▶ _WHAT THE TASK ASKS_: Rewrite the records in the stretch from the start through the line containing "Looking at the screenshot, I should coord(124,34).", changing "Instruction" to "Command" and leaving everything else as it is. Return only those lines.

--- start of DATA ENTRIES ---

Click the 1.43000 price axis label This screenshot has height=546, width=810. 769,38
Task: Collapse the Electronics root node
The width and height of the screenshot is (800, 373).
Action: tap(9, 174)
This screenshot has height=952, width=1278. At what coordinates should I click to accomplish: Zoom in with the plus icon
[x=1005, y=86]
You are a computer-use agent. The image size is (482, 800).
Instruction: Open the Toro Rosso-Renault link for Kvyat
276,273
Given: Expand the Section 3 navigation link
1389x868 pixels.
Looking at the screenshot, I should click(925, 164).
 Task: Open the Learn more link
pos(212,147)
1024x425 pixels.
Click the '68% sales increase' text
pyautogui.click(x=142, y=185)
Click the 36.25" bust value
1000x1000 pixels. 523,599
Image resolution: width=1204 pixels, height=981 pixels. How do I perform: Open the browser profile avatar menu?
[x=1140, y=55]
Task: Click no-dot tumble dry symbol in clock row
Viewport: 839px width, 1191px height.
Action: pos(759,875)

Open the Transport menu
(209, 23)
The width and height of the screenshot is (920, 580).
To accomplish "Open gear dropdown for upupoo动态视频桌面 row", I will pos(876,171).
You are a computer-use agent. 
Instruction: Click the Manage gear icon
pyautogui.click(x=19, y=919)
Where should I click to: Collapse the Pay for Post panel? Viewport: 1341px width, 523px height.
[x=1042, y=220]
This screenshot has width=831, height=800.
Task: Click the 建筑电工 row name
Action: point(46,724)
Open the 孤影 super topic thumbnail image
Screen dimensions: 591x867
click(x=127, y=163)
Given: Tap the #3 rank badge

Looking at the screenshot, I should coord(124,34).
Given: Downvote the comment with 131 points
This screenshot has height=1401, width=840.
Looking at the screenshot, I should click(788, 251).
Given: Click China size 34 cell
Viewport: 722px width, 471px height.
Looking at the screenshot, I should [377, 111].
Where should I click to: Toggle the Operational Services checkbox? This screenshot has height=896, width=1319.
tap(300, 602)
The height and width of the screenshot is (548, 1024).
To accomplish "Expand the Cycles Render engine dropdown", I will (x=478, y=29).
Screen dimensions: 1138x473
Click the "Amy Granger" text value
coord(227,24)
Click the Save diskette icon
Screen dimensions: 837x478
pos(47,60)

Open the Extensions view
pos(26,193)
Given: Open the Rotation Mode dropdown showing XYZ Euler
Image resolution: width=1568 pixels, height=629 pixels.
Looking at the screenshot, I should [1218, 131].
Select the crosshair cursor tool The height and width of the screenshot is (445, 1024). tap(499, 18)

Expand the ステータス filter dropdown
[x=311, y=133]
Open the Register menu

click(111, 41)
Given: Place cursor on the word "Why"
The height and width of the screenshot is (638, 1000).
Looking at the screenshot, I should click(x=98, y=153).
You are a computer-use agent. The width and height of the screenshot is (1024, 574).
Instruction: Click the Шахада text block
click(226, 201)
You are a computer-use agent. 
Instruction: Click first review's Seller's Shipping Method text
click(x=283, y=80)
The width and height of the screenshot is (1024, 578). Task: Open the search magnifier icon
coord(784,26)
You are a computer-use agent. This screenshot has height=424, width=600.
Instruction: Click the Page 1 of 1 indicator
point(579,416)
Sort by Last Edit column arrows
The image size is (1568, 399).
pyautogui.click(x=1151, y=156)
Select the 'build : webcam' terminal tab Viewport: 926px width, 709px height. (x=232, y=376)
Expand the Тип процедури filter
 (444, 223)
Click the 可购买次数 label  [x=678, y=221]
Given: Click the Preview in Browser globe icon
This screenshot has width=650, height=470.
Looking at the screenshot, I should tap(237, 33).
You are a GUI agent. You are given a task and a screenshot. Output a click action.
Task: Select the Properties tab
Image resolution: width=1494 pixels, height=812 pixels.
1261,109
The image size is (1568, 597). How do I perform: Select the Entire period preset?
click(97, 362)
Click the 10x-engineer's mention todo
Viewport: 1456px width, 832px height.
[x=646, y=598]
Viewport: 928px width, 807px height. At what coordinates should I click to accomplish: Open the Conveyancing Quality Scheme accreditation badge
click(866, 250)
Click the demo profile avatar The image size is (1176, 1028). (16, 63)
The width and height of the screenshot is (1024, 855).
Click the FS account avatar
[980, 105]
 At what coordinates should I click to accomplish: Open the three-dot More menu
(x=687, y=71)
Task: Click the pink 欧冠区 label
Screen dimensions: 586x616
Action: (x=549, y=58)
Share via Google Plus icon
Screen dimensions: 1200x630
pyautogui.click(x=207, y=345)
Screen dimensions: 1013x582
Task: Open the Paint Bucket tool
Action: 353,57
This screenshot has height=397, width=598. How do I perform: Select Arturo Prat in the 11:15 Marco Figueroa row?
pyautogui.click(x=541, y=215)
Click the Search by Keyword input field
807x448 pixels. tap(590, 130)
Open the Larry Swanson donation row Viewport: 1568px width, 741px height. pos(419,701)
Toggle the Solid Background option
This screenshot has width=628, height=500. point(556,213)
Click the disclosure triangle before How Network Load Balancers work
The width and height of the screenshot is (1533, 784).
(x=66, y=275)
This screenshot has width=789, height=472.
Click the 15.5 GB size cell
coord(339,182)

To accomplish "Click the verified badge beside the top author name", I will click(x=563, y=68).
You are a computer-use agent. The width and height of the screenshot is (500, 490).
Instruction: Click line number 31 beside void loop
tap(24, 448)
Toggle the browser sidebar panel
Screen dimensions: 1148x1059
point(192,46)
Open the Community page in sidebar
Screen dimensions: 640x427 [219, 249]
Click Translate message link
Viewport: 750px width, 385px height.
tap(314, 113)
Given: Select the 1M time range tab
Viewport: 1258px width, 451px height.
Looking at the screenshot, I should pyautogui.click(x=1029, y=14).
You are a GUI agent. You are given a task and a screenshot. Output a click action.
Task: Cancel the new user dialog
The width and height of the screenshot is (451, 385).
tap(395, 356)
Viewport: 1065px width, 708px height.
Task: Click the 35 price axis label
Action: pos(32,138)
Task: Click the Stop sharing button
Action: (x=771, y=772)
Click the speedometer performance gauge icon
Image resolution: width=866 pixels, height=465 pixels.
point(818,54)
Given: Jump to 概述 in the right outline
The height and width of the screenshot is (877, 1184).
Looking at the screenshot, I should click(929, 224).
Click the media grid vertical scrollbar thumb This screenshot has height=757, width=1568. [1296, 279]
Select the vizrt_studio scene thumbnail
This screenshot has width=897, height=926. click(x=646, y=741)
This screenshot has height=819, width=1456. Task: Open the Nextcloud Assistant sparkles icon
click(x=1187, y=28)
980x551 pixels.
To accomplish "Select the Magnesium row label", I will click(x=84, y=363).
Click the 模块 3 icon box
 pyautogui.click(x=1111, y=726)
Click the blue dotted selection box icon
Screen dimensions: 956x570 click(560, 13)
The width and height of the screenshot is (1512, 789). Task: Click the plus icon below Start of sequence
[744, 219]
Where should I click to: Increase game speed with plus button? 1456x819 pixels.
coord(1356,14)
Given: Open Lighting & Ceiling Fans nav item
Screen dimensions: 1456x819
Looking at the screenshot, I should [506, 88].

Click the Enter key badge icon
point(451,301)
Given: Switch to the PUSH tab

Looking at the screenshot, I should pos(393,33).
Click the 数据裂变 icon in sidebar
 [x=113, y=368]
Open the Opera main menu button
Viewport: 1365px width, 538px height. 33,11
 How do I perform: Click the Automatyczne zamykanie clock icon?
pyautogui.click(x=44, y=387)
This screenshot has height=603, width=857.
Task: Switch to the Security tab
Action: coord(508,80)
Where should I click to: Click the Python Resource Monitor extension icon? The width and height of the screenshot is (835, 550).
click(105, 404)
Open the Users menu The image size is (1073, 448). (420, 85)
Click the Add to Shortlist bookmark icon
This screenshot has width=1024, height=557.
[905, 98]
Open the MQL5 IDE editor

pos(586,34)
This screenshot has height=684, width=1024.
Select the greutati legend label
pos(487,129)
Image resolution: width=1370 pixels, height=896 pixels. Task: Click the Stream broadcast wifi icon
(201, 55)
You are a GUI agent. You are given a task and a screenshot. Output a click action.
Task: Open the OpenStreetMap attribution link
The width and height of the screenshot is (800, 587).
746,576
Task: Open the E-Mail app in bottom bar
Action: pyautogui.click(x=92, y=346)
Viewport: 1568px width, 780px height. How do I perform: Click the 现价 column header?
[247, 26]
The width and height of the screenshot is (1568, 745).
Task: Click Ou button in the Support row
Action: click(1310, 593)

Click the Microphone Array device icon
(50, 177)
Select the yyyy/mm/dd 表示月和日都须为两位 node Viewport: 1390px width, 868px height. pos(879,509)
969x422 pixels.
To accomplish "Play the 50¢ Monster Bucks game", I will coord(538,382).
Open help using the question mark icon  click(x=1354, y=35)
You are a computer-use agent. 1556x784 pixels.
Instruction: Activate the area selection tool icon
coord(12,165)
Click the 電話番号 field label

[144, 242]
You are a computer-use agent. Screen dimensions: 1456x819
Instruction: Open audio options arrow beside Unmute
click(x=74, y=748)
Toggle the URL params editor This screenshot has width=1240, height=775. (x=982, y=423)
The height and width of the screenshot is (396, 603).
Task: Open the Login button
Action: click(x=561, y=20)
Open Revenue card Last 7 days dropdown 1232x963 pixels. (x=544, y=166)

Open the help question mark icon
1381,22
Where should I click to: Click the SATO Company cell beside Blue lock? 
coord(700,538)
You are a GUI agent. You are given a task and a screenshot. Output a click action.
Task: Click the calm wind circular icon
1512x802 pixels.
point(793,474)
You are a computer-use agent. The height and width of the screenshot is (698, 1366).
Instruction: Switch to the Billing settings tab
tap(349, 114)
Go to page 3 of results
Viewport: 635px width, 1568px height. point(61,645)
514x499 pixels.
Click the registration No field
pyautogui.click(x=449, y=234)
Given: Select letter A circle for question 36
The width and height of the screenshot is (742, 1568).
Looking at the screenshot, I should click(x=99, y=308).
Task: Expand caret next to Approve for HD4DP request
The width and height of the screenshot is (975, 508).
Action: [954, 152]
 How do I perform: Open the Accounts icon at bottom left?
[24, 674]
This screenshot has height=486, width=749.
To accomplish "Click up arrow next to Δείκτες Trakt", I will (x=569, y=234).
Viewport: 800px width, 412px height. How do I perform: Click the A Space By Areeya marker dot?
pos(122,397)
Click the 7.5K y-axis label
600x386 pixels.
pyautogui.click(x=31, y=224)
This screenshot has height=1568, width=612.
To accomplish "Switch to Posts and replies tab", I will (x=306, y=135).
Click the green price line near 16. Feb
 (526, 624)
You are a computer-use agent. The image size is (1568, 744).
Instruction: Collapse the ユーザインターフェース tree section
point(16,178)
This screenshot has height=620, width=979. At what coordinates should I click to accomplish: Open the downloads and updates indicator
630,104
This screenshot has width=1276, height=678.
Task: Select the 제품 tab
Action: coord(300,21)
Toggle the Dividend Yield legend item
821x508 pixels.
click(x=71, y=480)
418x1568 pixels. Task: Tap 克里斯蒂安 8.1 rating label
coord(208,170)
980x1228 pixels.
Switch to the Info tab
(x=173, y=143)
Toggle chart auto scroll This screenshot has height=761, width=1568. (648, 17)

--- end of DATA ENTRIES ---

▶ _RESPONSE TO THIS EXERCISE_:
Click the 1.43000 price axis label This screenshot has height=546, width=810. 769,38
Task: Collapse the Electronics root node
The width and height of the screenshot is (800, 373).
Action: tap(9, 174)
This screenshot has height=952, width=1278. At what coordinates should I click to accomplish: Zoom in with the plus icon
[x=1005, y=86]
You are a computer-use agent. The image size is (482, 800).
Command: Open the Toro Rosso-Renault link for Kvyat
276,273
Given: Expand the Section 3 navigation link
1389x868 pixels.
Looking at the screenshot, I should click(925, 164).
 Task: Open the Learn more link
pos(212,147)
1024x425 pixels.
Click the '68% sales increase' text
pyautogui.click(x=142, y=185)
Click the 36.25" bust value
1000x1000 pixels. 523,599
Image resolution: width=1204 pixels, height=981 pixels. How do I perform: Open the browser profile avatar menu?
[x=1140, y=55]
Task: Click no-dot tumble dry symbol in clock row
Viewport: 839px width, 1191px height.
Action: pos(759,875)

Open the Transport menu
(209, 23)
The width and height of the screenshot is (920, 580).
To accomplish "Open gear dropdown for upupoo动态视频桌面 row", I will pos(876,171).
You are a computer-use agent. 
Command: Click the Manage gear icon
pyautogui.click(x=19, y=919)
Where should I click to: Collapse the Pay for Post panel? Viewport: 1341px width, 523px height.
[x=1042, y=220]
This screenshot has width=831, height=800.
Task: Click the 建筑电工 row name
Action: point(46,724)
Open the 孤影 super topic thumbnail image
Screen dimensions: 591x867
click(x=127, y=163)
Given: Tap the #3 rank badge

Looking at the screenshot, I should coord(124,34).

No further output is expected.